Ancora in corso di pubblicazione gli ultimi bandi a cascata di FAIR – Future Artificial Intelligence Research dedicati a università e centri di ricerca.
Esce oggi la cascade call riservata a Università ed Enti di Ricerca dello Spoke 5 – High-quality AI, coordinato da La Sapienza Università di Roma, su quattro obiettivi di ricerca:
- Pianificazione e team di intelligenza artificiale umana
- Intelligenza artificiale incentrata sui dati
- Comprensione ed elaborazione di contenuti multimodali
- Progetti pilota e dimostrazioni
La call ha una dotazione finanziaria complessiva di 1 milione e quattrocentomila euro circa, di cui una parte dedicata alla valorizzazione del Mezzogiorno, e resterà aperta fino alle ore 17 del 7 maggio 2024.
Per quanto riguarda lo Spoke 3 – Resilient AI, è ancora aperta, con scadenza il 15 aprile 2024, la cascade call riservata a Università e Enti di ricerca. La call ha una dotazione complessiva di più di 2 milioni di euro su 6 obiettivi di ricerca:
- Resilient AI through pre-processing and HCI techniques
- Dealing with Multimodal and Noisy Datasets
- AI to support software developers
- Resilient AI in Distributed Architectures
- AI systems in challenging environments
La call è riservata a soggetti proponenti localizzati del Mezzogiorno, quindi la sede dell’attività di ricerca deve trovarsi in Abruzzo, Basilicata, Calabria, Campania, Molise, Puglia, Sardegna e Sicilia.

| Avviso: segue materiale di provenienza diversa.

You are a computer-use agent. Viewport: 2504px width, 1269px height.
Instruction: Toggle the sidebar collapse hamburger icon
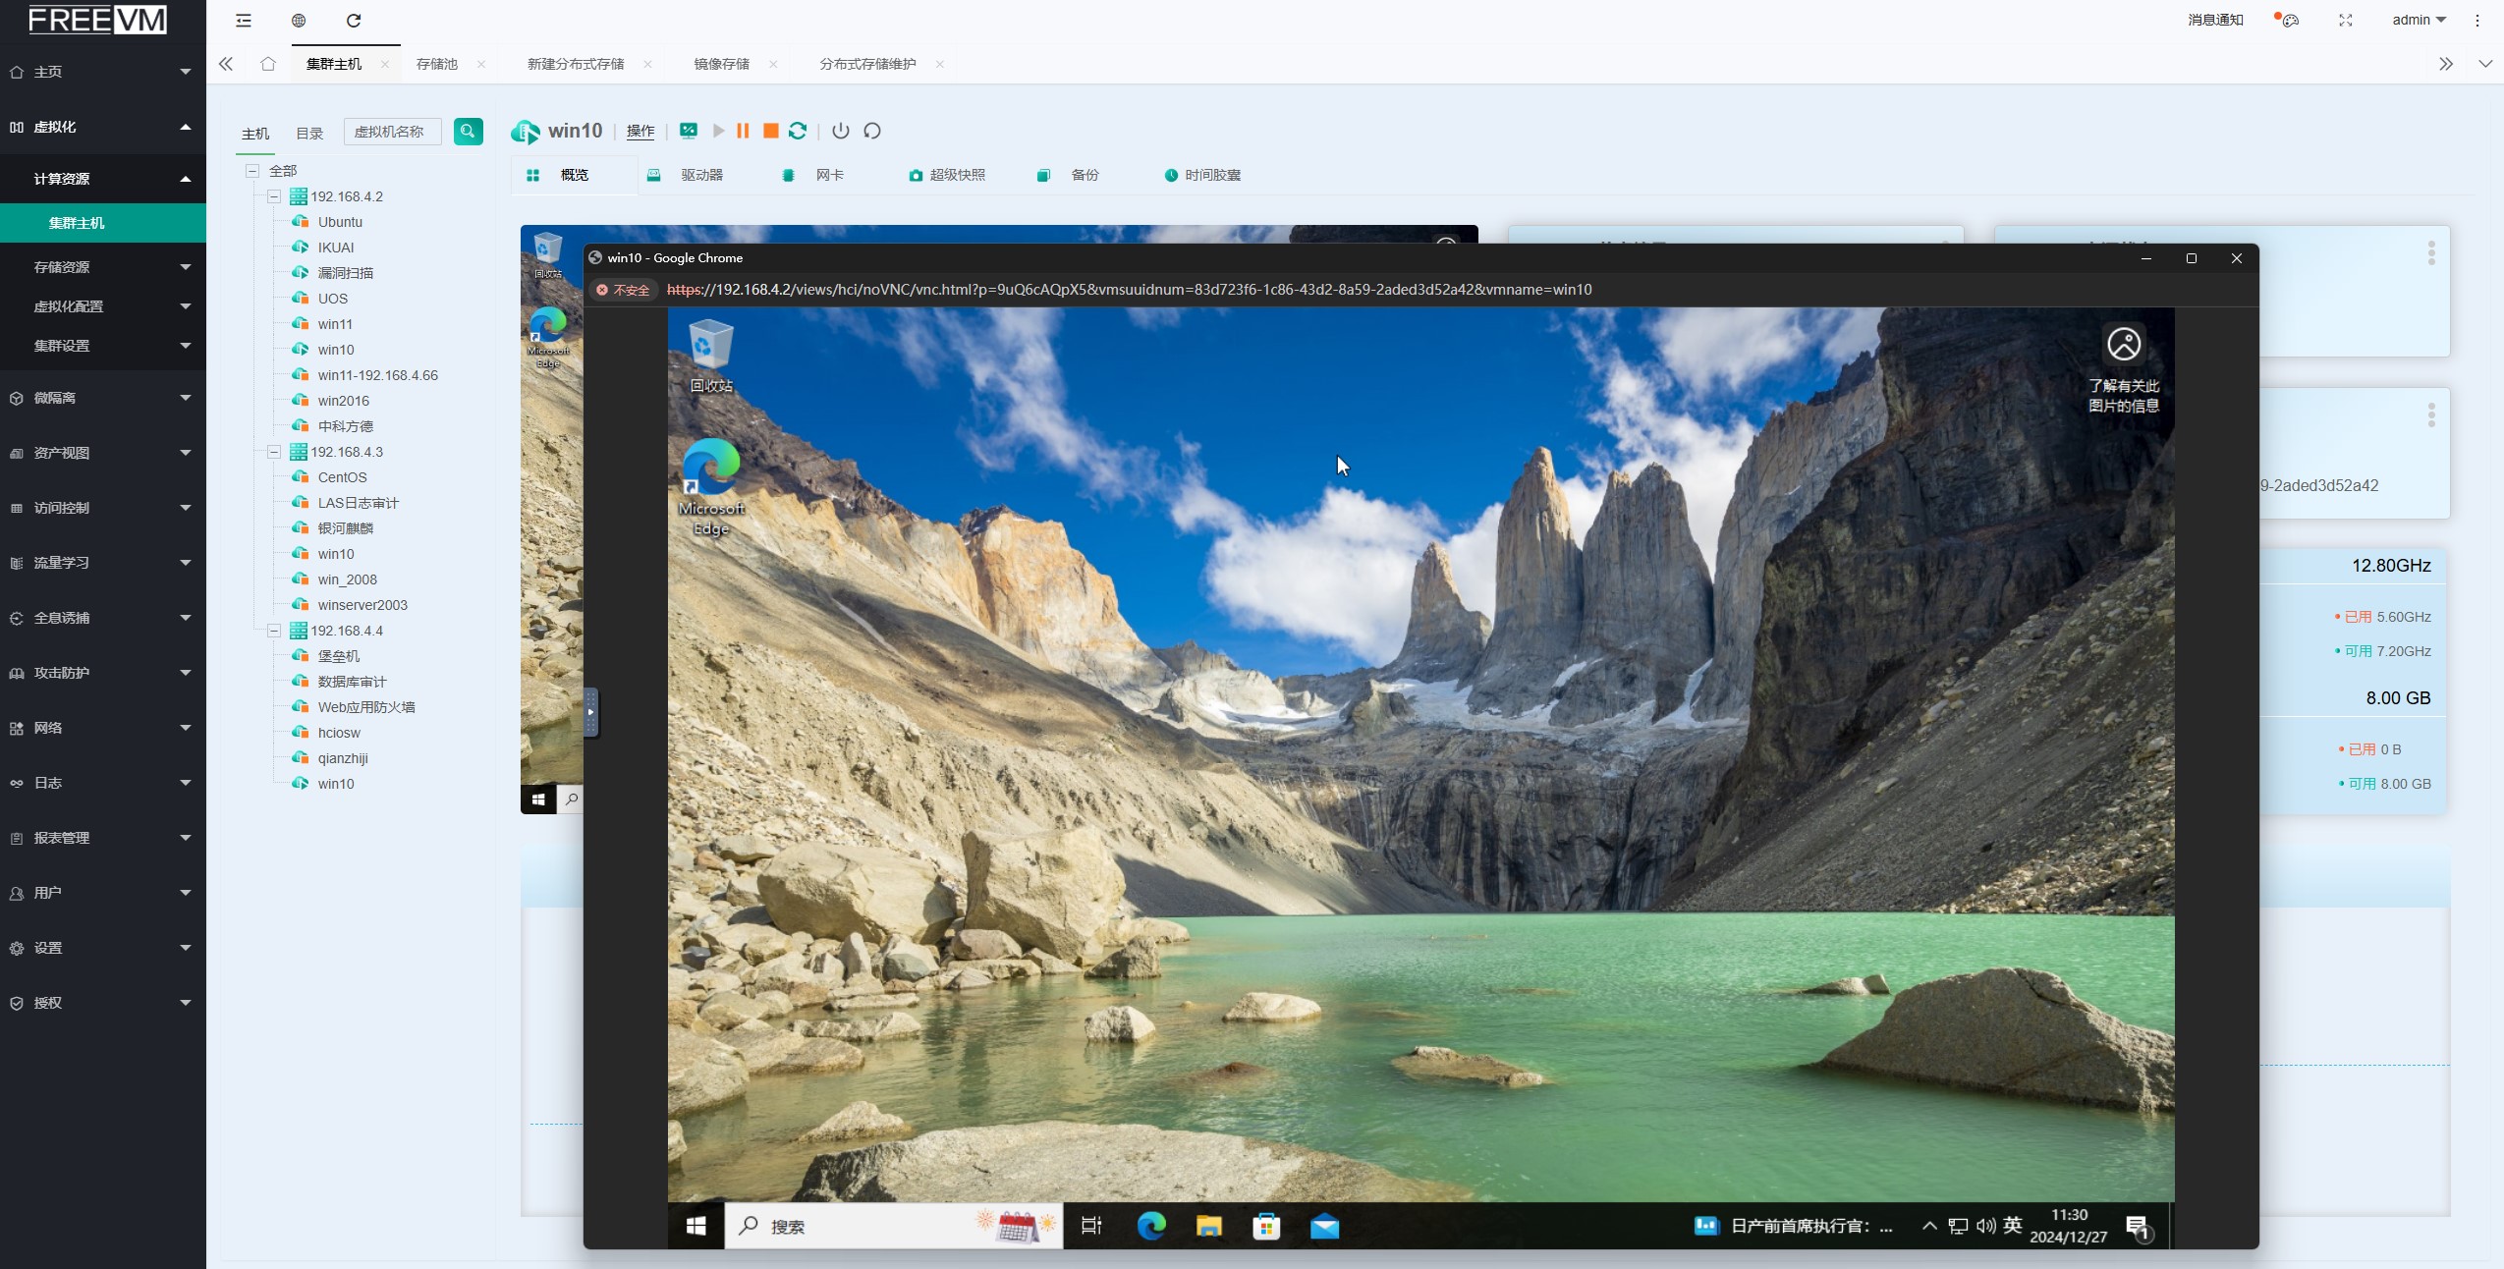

Lo spoke 6 – Symbiotic AI ha lanciato invece la prima delle cascade calls riservate alle grandi, medie e piccole imprese, oltre che alle start-up. La misura, in questo caso, si propone di finanziare fino a 8 progetti di ricerca industriale, sviluppo sperimentale e studi di fattibilità condotti da imprese.
La call dello Spoke coordinato dall’Università degli Studi “Aldo Moro” di Bari è aperta fino alle ore 12 del 3 maggio 2024.
In uscita tra aprile e maggio le altre nove call lanciate dagli spoke per le imprese, che verranno puntualmente pubblicate sul sito della Fondazione FAIR.